20代後半~30代の天引き率は20~21%とあまり変わりませんが、天引き額はジワリジワリと増えていき、38歳時点で月8.25万円。さらに40代になり介護保険料が引かれるようになると、天引き額は23%台に一気に増加し、天引き額も10万円超え。給与額がサラリーマン史上最高となる50代後半には、天引き率が25%に迫るほどになります。
【大卒サラリーマンの平均月収と手取り額】
28歳:月収28万円→手取り22.1万円(21.8%)
33歳:月収33万円→手取り25.8万円(20.8%)
38歳:月収38万円→手取り29.6万円(21.8%)
43歳:月収42万円→手取り32.4万円(23.6%)
48歳:月収47万円→手取り35.8万円(23.4%)
53歳:月収51万円→手取り38.8万円(23.3%)
58歳:月収53万円→手取り40.1万円(24.7%)
日本の所得税は、1年間のすべての所得から所得控除を差し引いた残りの課税所得に税率を適用して算出。その税率は、所得が多くなるに従って段階的に高くなる超過累進税率。平成27年分以後については、【図表】のようになっています。
【図表】所得税の税率 出所:国税庁ホームページ
まず所得税率が20%から23%になるタイミングである課税所得695万円超。給与収入で考えると、年収890万円を超えると所得税率はアップします。さらに所得税率が23%から33%と大きく増える、課税所得900万円超。給与収入で考えると、年収が1,100万円を超えてくると、所得税率もぐんと高くなります。これらはあくまでも概算なので一概にいうことはできませんが、ひとつの目安として覚えておくといいでしょう。
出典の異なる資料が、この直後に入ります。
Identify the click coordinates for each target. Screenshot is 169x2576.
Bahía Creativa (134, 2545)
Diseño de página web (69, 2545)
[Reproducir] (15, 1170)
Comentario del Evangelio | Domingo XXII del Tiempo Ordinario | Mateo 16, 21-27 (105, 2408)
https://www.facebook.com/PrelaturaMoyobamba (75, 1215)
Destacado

税金や社会保障費といった、本来自分で払うべきものを、会社が変わって払ってくれているのだから、多少給与から天引きされても当然である……そう頭で分かっていても、どうしても納得がいかないのは、先輩サラリーマンも同じ。ずっと理不尽な思いを抱えながら40年近く働き続けるのが「日本のサラリーマン」なのです。